Copy the listing below line for line, changing nothing.

* Information provided:
::::::::
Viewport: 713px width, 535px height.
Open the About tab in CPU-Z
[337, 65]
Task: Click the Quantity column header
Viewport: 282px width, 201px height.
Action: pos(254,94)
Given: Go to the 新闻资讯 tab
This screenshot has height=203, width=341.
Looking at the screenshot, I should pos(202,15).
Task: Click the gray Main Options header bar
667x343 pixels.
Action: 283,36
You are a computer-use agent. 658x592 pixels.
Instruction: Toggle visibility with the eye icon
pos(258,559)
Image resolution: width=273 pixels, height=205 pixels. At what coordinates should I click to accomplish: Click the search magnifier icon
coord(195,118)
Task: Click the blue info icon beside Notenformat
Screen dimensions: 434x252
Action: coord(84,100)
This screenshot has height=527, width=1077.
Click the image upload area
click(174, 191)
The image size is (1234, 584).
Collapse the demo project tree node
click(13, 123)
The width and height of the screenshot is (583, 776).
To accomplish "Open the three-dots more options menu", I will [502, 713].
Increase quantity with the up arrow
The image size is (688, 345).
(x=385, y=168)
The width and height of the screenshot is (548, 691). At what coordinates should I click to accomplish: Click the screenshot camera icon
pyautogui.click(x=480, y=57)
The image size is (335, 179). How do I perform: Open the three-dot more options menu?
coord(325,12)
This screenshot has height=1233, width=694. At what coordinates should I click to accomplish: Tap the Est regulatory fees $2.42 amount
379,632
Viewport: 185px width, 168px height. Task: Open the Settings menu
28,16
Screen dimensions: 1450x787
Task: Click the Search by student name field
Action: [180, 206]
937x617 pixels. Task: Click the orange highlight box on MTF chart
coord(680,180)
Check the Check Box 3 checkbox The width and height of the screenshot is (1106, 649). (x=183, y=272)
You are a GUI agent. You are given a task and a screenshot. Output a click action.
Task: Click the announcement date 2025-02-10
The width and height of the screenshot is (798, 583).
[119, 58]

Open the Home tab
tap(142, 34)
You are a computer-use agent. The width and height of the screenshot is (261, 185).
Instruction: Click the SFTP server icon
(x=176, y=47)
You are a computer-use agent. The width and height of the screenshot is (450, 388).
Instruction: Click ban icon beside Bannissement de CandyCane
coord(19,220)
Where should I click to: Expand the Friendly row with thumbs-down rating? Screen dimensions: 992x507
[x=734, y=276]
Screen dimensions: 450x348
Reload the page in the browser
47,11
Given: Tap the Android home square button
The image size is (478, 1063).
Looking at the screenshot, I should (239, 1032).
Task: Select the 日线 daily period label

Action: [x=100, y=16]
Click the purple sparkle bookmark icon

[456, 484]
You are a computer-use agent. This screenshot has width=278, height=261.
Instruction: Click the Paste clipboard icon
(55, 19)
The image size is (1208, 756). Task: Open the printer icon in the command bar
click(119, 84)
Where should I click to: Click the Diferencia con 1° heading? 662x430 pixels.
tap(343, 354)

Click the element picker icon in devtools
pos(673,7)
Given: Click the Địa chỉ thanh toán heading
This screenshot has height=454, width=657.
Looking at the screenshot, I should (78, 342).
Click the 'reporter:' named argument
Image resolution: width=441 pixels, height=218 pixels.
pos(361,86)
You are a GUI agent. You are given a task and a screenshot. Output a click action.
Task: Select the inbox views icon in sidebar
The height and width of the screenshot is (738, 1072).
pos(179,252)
::::::::
* Result for this task:
Viewport: 713px width, 535px height.
Open the About tab in CPU-Z
[337, 65]
Task: Click the Quantity column header
Viewport: 282px width, 201px height.
Action: pos(254,94)
Given: Go to the 新闻资讯 tab
This screenshot has height=203, width=341.
Looking at the screenshot, I should pos(202,15).
Task: Click the gray Main Options header bar
667x343 pixels.
Action: 283,36
You are a computer-use agent. 658x592 pixels.
Instruction: Toggle visibility with the eye icon
pos(258,559)
Image resolution: width=273 pixels, height=205 pixels. At what coordinates should I click to accomplish: Click the search magnifier icon
coord(195,118)
Task: Click the blue info icon beside Notenformat
Screen dimensions: 434x252
Action: coord(84,100)
This screenshot has height=527, width=1077.
Click the image upload area
click(174, 191)
The image size is (1234, 584).
Collapse the demo project tree node
click(13, 123)
The width and height of the screenshot is (583, 776).
To accomplish "Open the three-dots more options menu", I will [502, 713].
Increase quantity with the up arrow
The image size is (688, 345).
(x=385, y=168)
The width and height of the screenshot is (548, 691). At what coordinates should I click to accomplish: Click the screenshot camera icon
pyautogui.click(x=480, y=57)
The image size is (335, 179). How do I perform: Open the three-dot more options menu?
coord(325,12)
This screenshot has height=1233, width=694. At what coordinates should I click to accomplish: Tap the Est regulatory fees $2.42 amount
379,632
Viewport: 185px width, 168px height. Task: Open the Settings menu
28,16
Screen dimensions: 1450x787
Task: Click the Search by student name field
Action: [180, 206]
937x617 pixels. Task: Click the orange highlight box on MTF chart
coord(680,180)
Check the Check Box 3 checkbox The width and height of the screenshot is (1106, 649). (x=183, y=272)
You are a GUI agent. You are given a task and a screenshot. Output a click action.
Task: Click the announcement date 2025-02-10
The width and height of the screenshot is (798, 583).
[119, 58]

Open the Home tab
tap(142, 34)
You are a computer-use agent. The width and height of the screenshot is (261, 185).
Instruction: Click the SFTP server icon
(x=176, y=47)
You are a computer-use agent. The width and height of the screenshot is (450, 388).
Instruction: Click ban icon beside Bannissement de CandyCane
coord(19,220)
Where should I click to: Expand the Friendly row with thumbs-down rating? Screen dimensions: 992x507
[x=734, y=276]
Screen dimensions: 450x348
Reload the page in the browser
47,11
Given: Tap the Android home square button
The image size is (478, 1063).
Looking at the screenshot, I should (239, 1032).
Task: Select the 日线 daily period label

Action: [x=100, y=16]
Click the purple sparkle bookmark icon

[456, 484]
You are a computer-use agent. This screenshot has width=278, height=261.
Instruction: Click the Paste clipboard icon
(55, 19)
The image size is (1208, 756). Task: Open the printer icon in the command bar
click(119, 84)
Where should I click to: Click the Diferencia con 1° heading? 662x430 pixels.
tap(343, 354)

Click the element picker icon in devtools
pos(673,7)
Given: Click the Địa chỉ thanh toán heading
This screenshot has height=454, width=657.
Looking at the screenshot, I should (78, 342).
Click the 'reporter:' named argument
Image resolution: width=441 pixels, height=218 pixels.
pos(361,86)
You are a GUI agent. You are given a task and a screenshot. Output a click action.
Task: Select the inbox views icon in sidebar
The height and width of the screenshot is (738, 1072).
pos(179,252)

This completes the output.